Dans les années 1980, Albert Oehlen participe à plusieurs expositions et évènements, et s’il expose fréquemment aux côtés des néo-expressionnistes, il se singularise de ses derniers par un questionnement continu de la peinture, au-delà des clivages entre abstraction et figuration.
Les « Finger Malerei » ou peinture avec les doigts, dans sa transcription littérale de 2008, sont une recherche paradoxale d’une « belle peinture ». Il emprunte différentes techniques, notamment à l’Action Painting, mais sa palette de couleurs entre en conflit avec le graphisme rudimentaire des images et des affiches contrecollées sur la toile. Masquées par ses traces de doigts colorées de rose, de bleu, de vert, d’oranger, de traits noirs… les œuvres scintillent presque et l’émotion l’emporte en ouvrant une lisibilité belle. Oehlen utilise les collages dans ses œuvres graphiques, il détourne certaines images, les retranscrit avec un logiciel graphique, les agrandit, les dissimulent à peine sous la peinture, les découpe, les colle. Distorsion de formes d’expression. Traits calligraphiés ou pixellisés, rythme effréné d’une peinture musicale.

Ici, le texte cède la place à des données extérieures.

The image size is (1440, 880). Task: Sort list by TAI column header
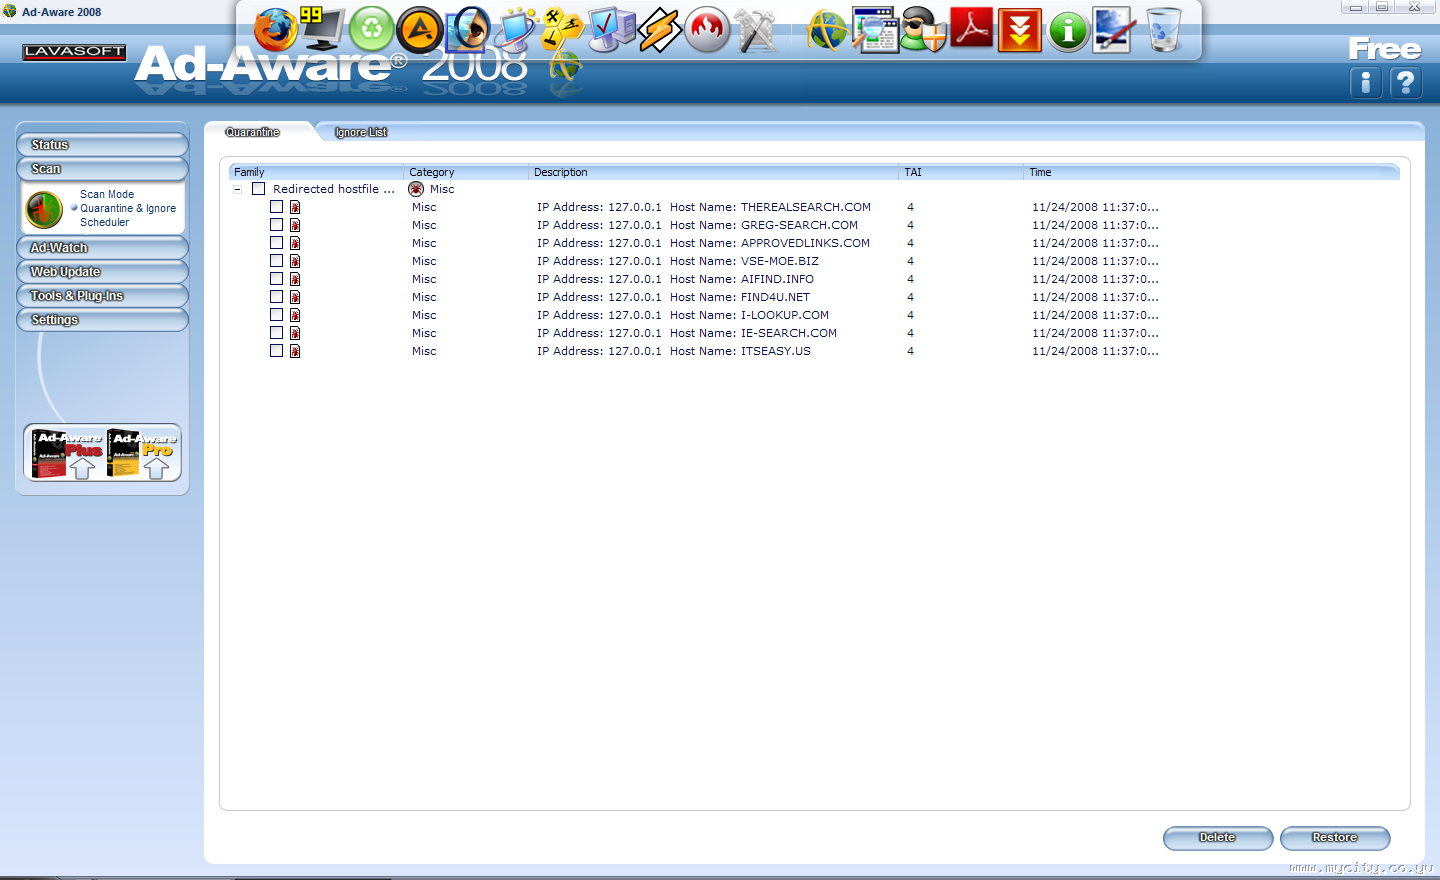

« Je ne sais pas vraiment ce que je veux, sauf faire de la peinture que je voudrais voir (…) Je sais que j’aime certaines procédures. Mais c’est aujourd’hui et ça peut changer. Dans les années 1980, je peignais avec des couleurs parce qu’elles étaient là simplement, et les objets avaient des contours noirs parce que c’était stupide et que j’aimais ça. Pendant un temps dans les années 1990, j’ai aimé le « très coloré » et je l’ai peint de manière à ce qu’il ait l’air « très coloré ». Maintenant j’accorde beaucoup d’attention aux couleurs et j’essaie de les manier avec soin. Il y a tout le temps des ordres qui me disent ce qu’il faut faire, mais derrière tout ça il y a ce souhait secret de faire une peinture incroyablement belle » Albert Oehlen, 2009
C’est ce secret que nous partageons, visiteur incertain dans cet univers explosé de couleurs sur fond blanc, entre réalité et abstraction.